FMAAA features local shutterbugs in June

This area landscape by Jay Scott of Keokuk is featured in this month's Fort Madison Area Arts Association exhibit. Image courtesy of FMAAA

FMAAA Director

FORT MADISON – June always offers a view from different lenses with the Annual Photography Exhibition. See from the eyes of Amy Clark of Mt. Pleasant, Jay Scott of Keokuk, and Jean Baxter Neuweg and PJ Hogan of Ft. Madison.

A reception for the photographers will take place Friday from 5-7 p.m. at the FMAAA gallery at 825 Avenue G. Viewing is available all month Tuesdays and Thursdays 12-7 p.m. and Wednesday, Friday and Saturday from 10-5 p.m.

Amy Clark from Mt. Pleasant is the photographer behind Hopeful Hearts Photography. She has always had an appreciation of the natural world. At times in her life when she was going through a hard phase, and couldn’t see a lot of hope in her life, she could still see a glimmer of it when she looked outside. A flower poking up through the concrete was just enough hope to keep her going until the next day. The sun streaming through the clouds lifted her heart. It wasn’t a lot, but it was enough. Now, she is a photographer, a writer, and is on the path to becoming a therapist.

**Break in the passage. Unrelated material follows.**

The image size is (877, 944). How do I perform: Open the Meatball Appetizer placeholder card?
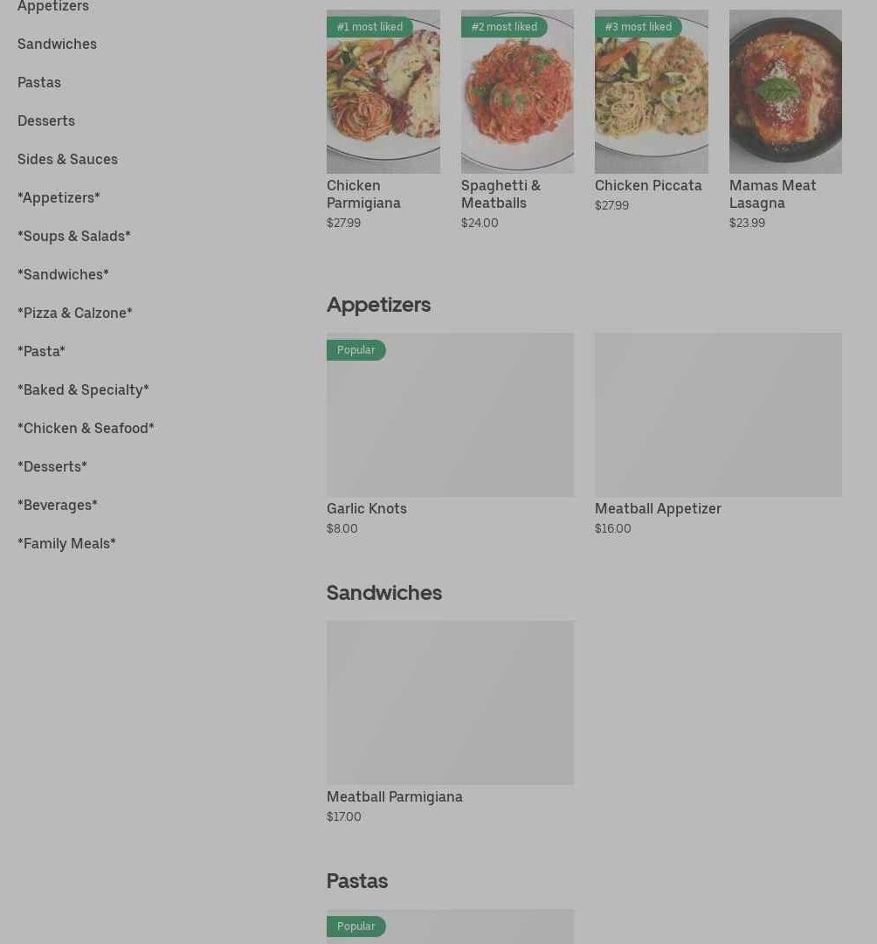point(718,415)
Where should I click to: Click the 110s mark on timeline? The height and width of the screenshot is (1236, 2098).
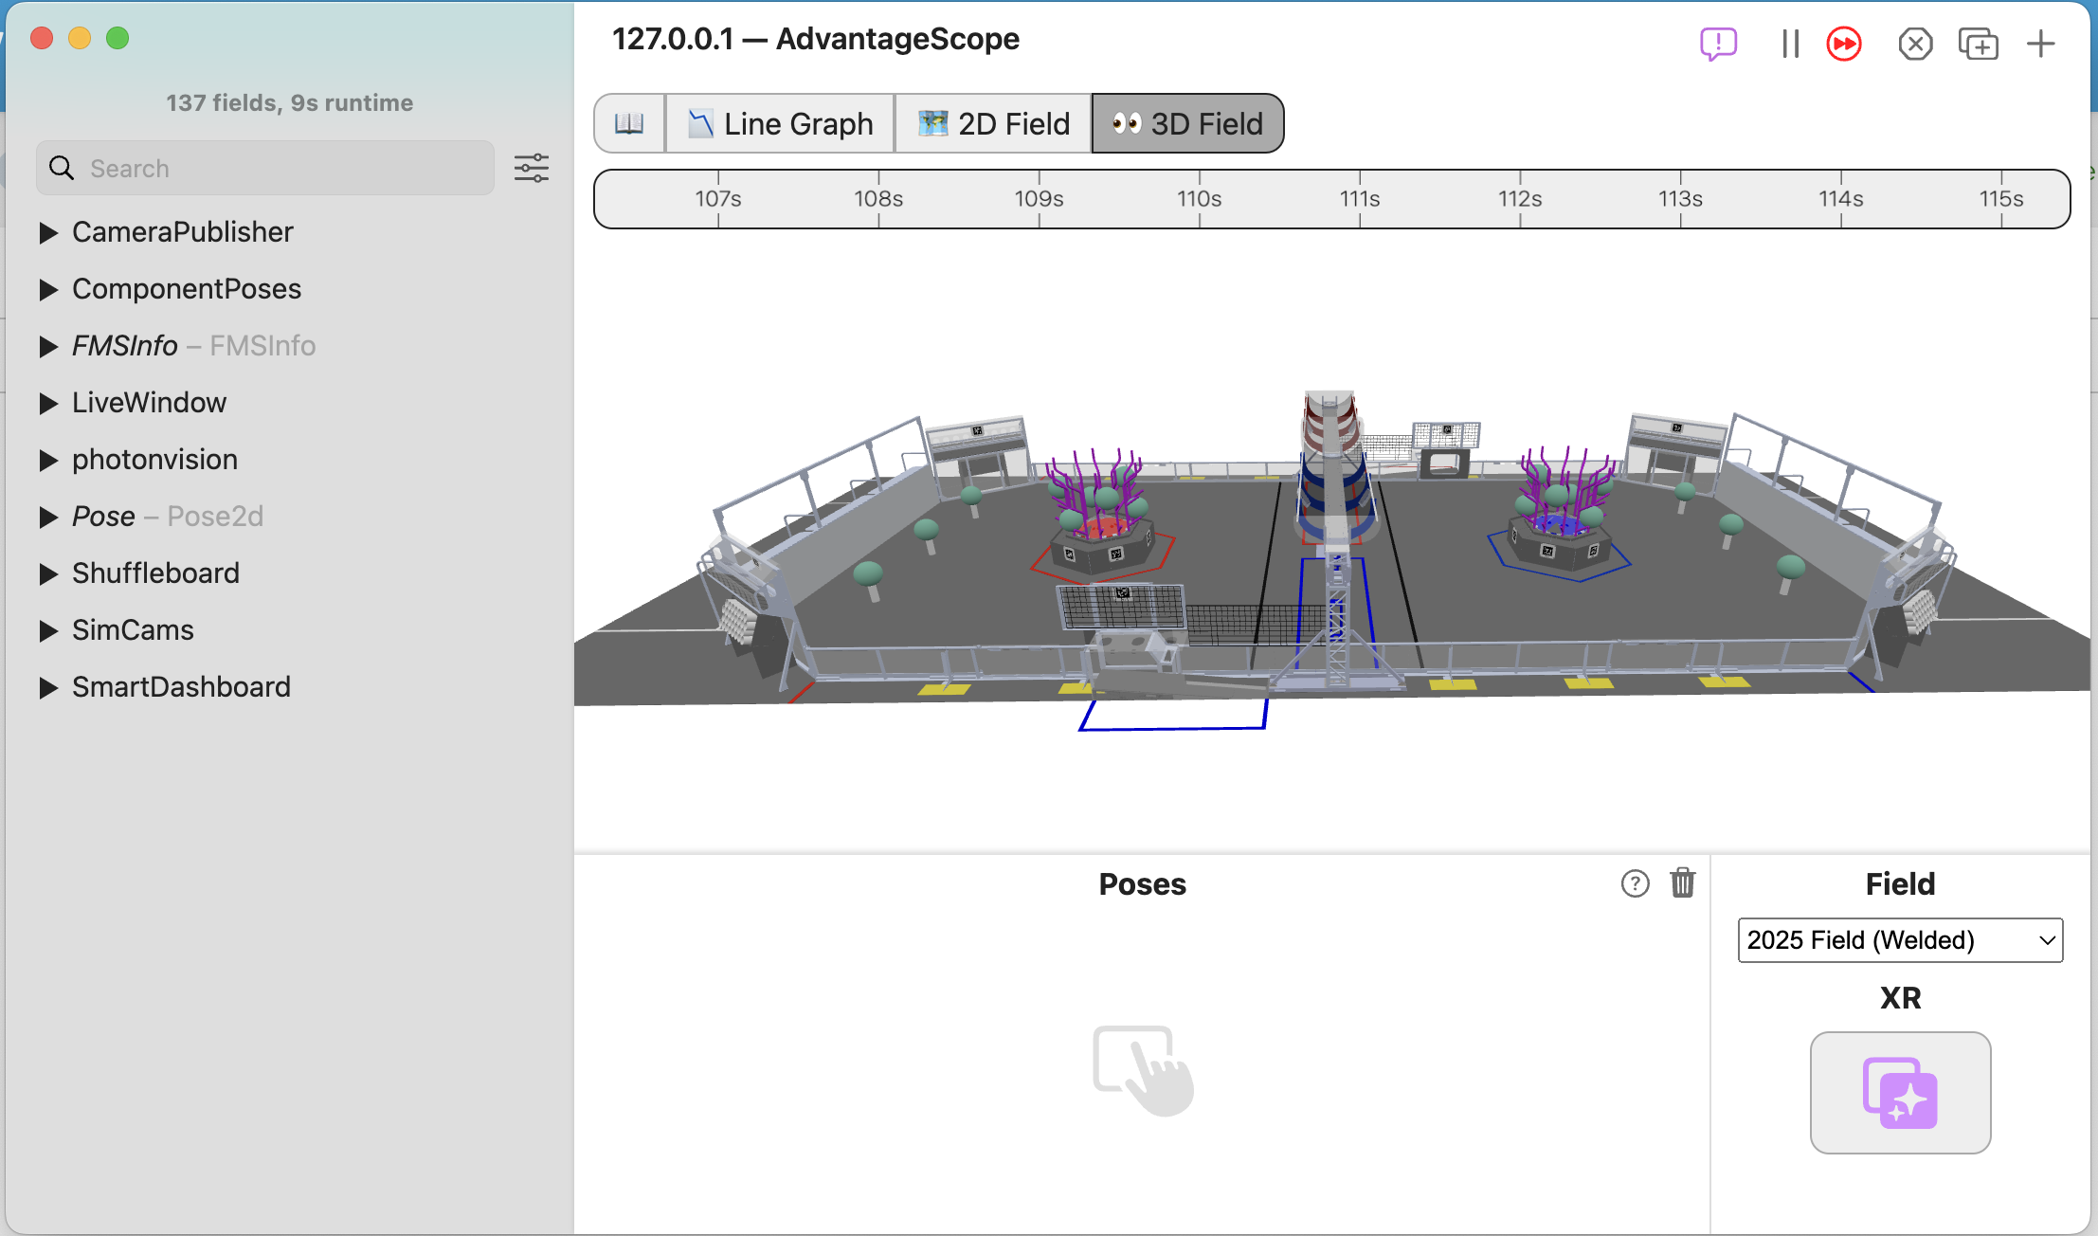coord(1200,199)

A Peaceful Stream, by Amy Clark, is just one of the many stunning photography pieces that are part of the June Fort Madison Area Arts Association exhibit. Image courtesy of FMAAA

Hopeful Hearts Photography is the link between her love of photography, nature, and her passion for supporting positive mental health. Her goal is to help people see signs of hope and feel beauty in their souls, when they need it most. A beautiful sunset does not take away all your troubles, but it might just lighten your pain for a moment. You might be in a cold, dark winter in your life, but remembering that spring is coming might just give you the strength you need to keep on keeping on. Amy lives in Mount Pleasant with her husband and three children. Her website and blog can be found at

Jean Baxter Neuweg from Ft. Madison is a nature/landscape photographer. Her passion is observing life through my camera. She enjoys sharing her love of nature and the beauty of somewhat ordinary things and places, whether it’s the hope, peace, and colors of a new day or season, or providing a place to sit down and stay awhile, reminiscing and relaxing in a local park. She uses a Nikon D3400 DSLR Camera and a Sony Cybershot Compact Camera. Her pictures have been published in local calendars(Fort Madison Daily Democrat) and featured on the local news(KHQA).

Jay Scott was born in 1971 to Joe and Jackie Scott, Joe (Jay) Scott grew up like most boys in Keokuk with a love for the outdoors and fishing the river. Hunting with his father, grandfather, and uncles fueled Jay’s love for nature and later in his early teen years lead him to the coveted rank of Eagle Scout with the Boys Scouts of America. Jay began his journey with photography early on with a Kodak Brownie, photographing everything he could point his camera at.

In his early teen years, Jay dove a little deeper into photography through the Photography Merit badge in Boy Scouts. Working with merit badge counselor Dick Stebbings, a local photographer that really took Jay under his wing and started feeding his love for the art with more assignments than just those required for the merit badge. Armed with a full manual Yashica 35mm fixed lens camera, Keokuk was prime ground for a young man eager to learn and sharpen his photographic skills.

After serving in the United States Air Force Jay returned to his roots in Keokuk and began taking classes and studying Photography and Journalism attending Seattle Film Works and later the New York Institute of Photography. Today, Jay has been published in numerous publications and has won several awards, most recent being named Americas Next Great Photographer in the Landscape Division. Jay’s most favorite is Landscape Photography and Lightning.

PJ Hogan has been a fixture at FMAAA for several years. He learned his way around a camera with the help of Albert Fromme, a well-known photographer of portraits. Two points stuck with him til this day that Albert stressed. Never shoot a person with anything in background “sticking out of their head. Also an interesting point when shooting elderly people. Hold the camera above your head with sun behind it at 30 degree angle and point it at their chest so that you see the shadow of the camera. Than pull down and shoot. It will wash out a decade of wrinkles for the subject.

Lunch-ala-Art will provide a strong finale to the feature on June 28th at noon.